So last night we were hanging out in the kitchen, and I was telling Noah all about the cool Internet things I’m learning about. And he says, with a surprising degree of nonchalance, “Back when I used to make Star Wars web pages…” Um, what? Let’s back that train up and unload it.
First, he used to make web pages? Second, STAR WARS web pages? Don't get too excited; it's not like George Lucas invites us to his ranch. The sites were unofficial (he couldn't take it further, what with being in middle school).
Noah has a weird inability — and by weird inability I mean truly disturbing incapacity — to recall childhood memories at will, which means our marriage has been kept interesting by the random disclosure of things like the Star Wars Web Page Incident.
This much I do know: The middle school era is an endless source of intriguing factoids from Noah’s past. He was a popular guy back then, because he was a good drawer and a fast runner. He always had a girlfriend. AND he was almost class president, but lost to a girl who clinched the African American vote. He still can’t speak of it without bitterness.
The downside to having a trophy husband, like mine, is worrying about him being pursued by the lady folk.
Especially when your trophy husband is in uniform. And does things like hold babies while in uniform.

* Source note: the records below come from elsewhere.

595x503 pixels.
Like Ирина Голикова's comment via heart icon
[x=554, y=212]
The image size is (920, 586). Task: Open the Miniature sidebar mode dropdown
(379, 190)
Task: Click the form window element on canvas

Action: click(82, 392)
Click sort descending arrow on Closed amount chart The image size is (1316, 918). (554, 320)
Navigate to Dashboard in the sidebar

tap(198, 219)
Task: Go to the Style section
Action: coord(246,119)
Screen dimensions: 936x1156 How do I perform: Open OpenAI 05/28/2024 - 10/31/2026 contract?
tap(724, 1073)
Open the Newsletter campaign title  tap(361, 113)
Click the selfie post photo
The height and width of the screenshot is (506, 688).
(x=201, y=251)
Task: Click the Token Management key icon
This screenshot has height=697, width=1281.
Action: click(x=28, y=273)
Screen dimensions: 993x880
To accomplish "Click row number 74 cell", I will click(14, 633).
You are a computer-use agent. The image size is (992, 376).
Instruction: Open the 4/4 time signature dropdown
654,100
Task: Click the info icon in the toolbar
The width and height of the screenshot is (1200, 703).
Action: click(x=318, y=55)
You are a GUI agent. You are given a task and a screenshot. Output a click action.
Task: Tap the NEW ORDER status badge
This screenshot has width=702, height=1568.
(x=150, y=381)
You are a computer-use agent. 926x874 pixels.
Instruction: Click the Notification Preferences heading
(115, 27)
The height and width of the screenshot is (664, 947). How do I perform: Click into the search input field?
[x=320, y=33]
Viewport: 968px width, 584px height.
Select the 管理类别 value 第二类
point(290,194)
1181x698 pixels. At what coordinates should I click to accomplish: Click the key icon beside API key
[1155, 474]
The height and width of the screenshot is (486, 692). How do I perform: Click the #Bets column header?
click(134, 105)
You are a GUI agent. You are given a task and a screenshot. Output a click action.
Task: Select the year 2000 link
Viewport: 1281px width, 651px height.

I don’t know if you’ve heard, but there’s a vicious rumor going around that a lot of cops have affairs, which has been perpetuated by a lot of cops who have affairs. Don’t get me wrong, I trust Noah 110%. And not just because I've threatened a swift, hard kick to the nads if he ever cheated — and that's just for starters. But I can't follow him around all the time, assaulting women who try to get out of tickets by flirting. Because I’ve been told they’ll have to place me under arrest if I do that again.